Try as it might, government nudging before its time has come has done little to cause wide spread sustainable adoption of solar or any other technology.
When you can take the numbers to the bank without a government subsidy, the public will enthusiastically adopt the future that you and I have seen as being just around the corner for the last quarter century.
University research in clean energy of all kinds has been beneficial in my opinion and does not go beyond the scope of government. But,the market place decides what works and does not work.
Great response Larry, 100% agree
Of course, the military, firefighters, police, the prison system, and national highways all would have been more efficient and less corrupt without government… right?
Don’t be too quick to dismiss the arm of the people in favor of the corporate world’s very long and very woeful track record in terms of ethics and corruption whenever there’s cash to be made or saved. For profit’s sake, everything is justified in the corporate ‘mind’.
Are there examples?
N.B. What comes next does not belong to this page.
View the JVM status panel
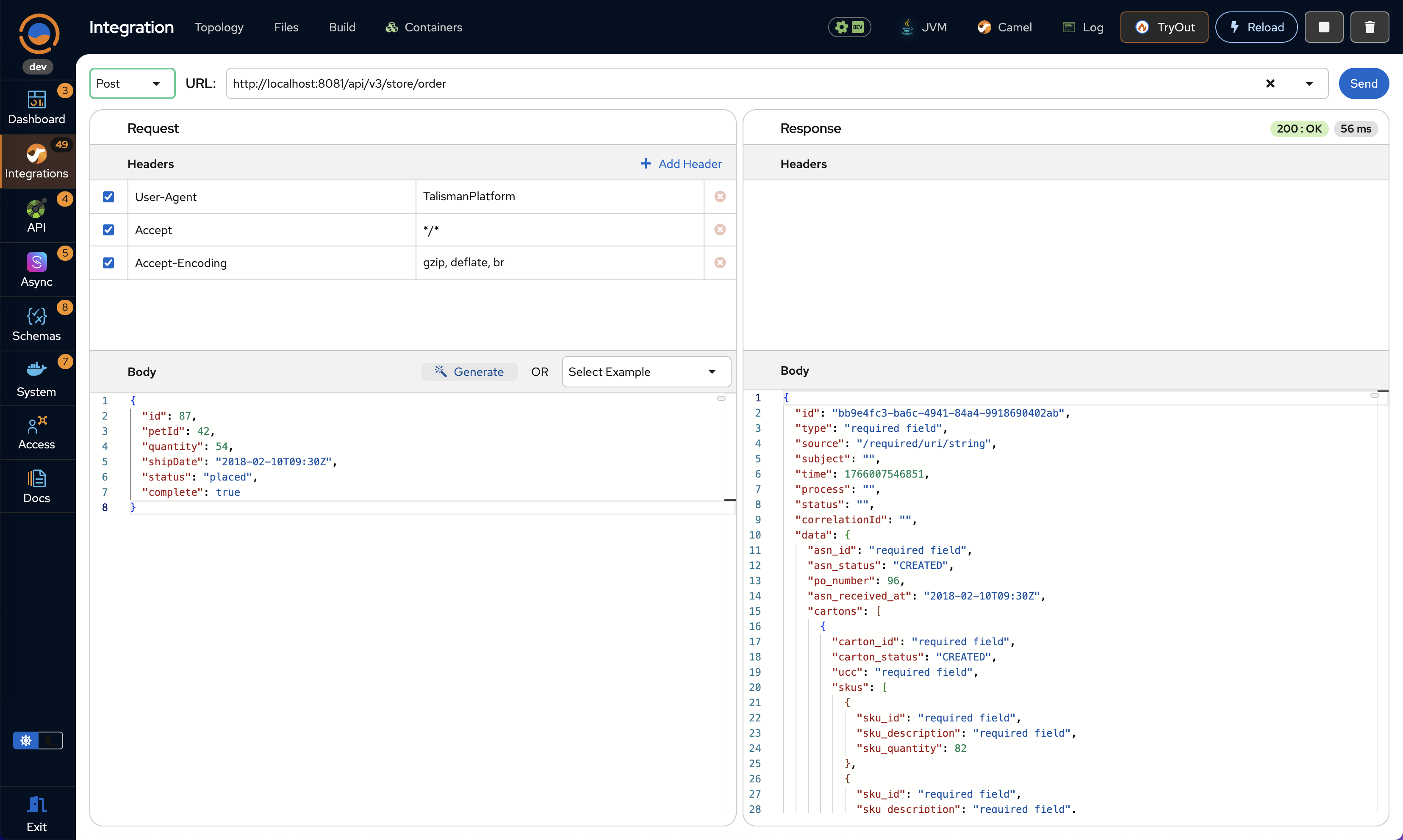This screenshot has height=840, width=1403. tap(923, 27)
Here are just a few among many, from news stories that largely escaped mainstream attention in recent decades:
• Ocean-Spray was reportedly caught “cross-hauling” (using trucking contractors who were known to be filling up trailer containers with highly toxic chemicals and hauling them in one direction, and then filling the very same containers with juice ingredients to haul in the other direction – with merely a quick soap-and-warm-water rinse in between loads)…
• A whistleblower revealed that Beechnut was selling colored sugar-water labeled as apple juice for our infant children…
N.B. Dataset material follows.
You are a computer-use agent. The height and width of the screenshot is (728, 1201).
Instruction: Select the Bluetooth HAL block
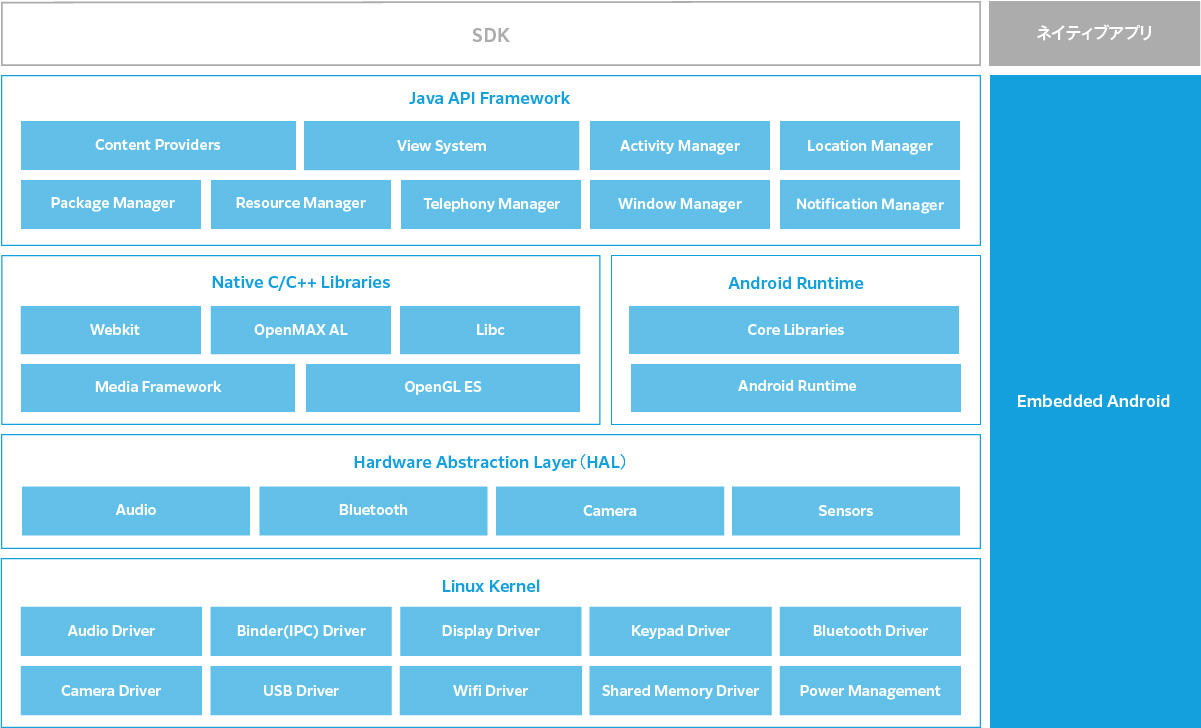pos(373,510)
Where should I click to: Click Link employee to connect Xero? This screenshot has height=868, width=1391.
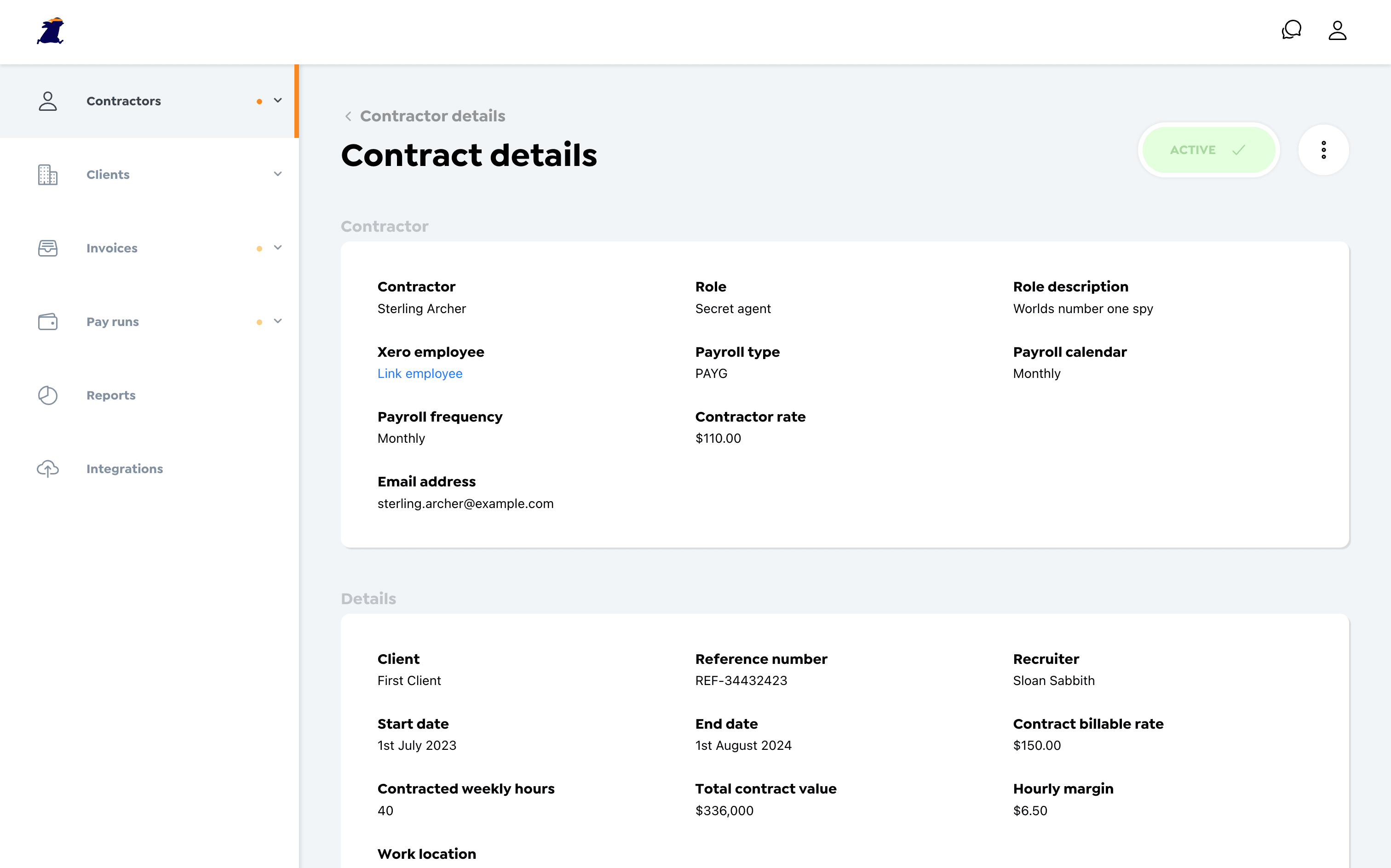[x=420, y=373]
• A coal-mining firm in Tennessee had apparently figured it was cheaper to pay the EPA fines than to properly contain its vast pool of accumulated toxic sludge – the predictable impact was hideously disastrous…
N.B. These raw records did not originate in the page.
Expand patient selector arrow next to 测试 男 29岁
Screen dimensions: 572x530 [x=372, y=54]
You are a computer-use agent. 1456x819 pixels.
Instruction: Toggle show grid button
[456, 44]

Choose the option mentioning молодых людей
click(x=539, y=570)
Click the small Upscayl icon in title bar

• Evidence shows that our importers show little concern about the lead in the Chinese toys that they sell to our children…
• Texaco chose to use antiquated and lethally polluting processes and practices within the headlands of the globe’s largest river, thereby decimating wide swaths of virgin wilderness and poisoning thousands of local people – and then, just like Union Carbide in Bhopal, and so many other similarly guilty firms, it simply sold its local assets and walked away…
• Those fanatically publicized but mythical Obama “death-panels” have instead long existed in head offices of medical insurance firms – in the ghastly and ethereal shape of care denial strategies and coverage cancellation practices…
Note that not a single one of these organizations has ever had its charter revoked for its callous and willful assaults upon innocent life.
Yet now the GOP appointees on our nation’s highest court have allowed the filthy, grasping and rending claws of soulless and unreal creatures like these to simply buy our democratic republic out of hand.
The private sector could never have prospered without the public sector, just as the competition and hoarding in modern life would never have been possible without the cooperation and sharing of the ancient village. We’d still be stuck in hunter-gatherer mode. (Some of us still are.)
Laws are always made necessary by the inability of persons to restrain their passions. Now, it is necessary that We the People wrest our public powers away from the corruption of bribery that has long – and increasingly – been inflicted upon that public power structure which began as a uniquely American institution.
Thanks, Cameron. In your closing remarks, it sounds like you are referring to MoveToAmend, which, if passed, will provide us with at least the glimmer of hope of the restoration of our democracy: http://movetoamend.org/. As I’m sure you know, I’ve been a long-standing supporter.
I’m pleased to contribute to the discussion, Craig.
I understand that over 250 municipalities have already enacted measures of support for the goals of that laudable organization (which I also support) – containing widely varying quantities of toothsomeness and depth.
I too share your glimmer and hope it flares to brilliance.
The above “Anonymous” response was my own.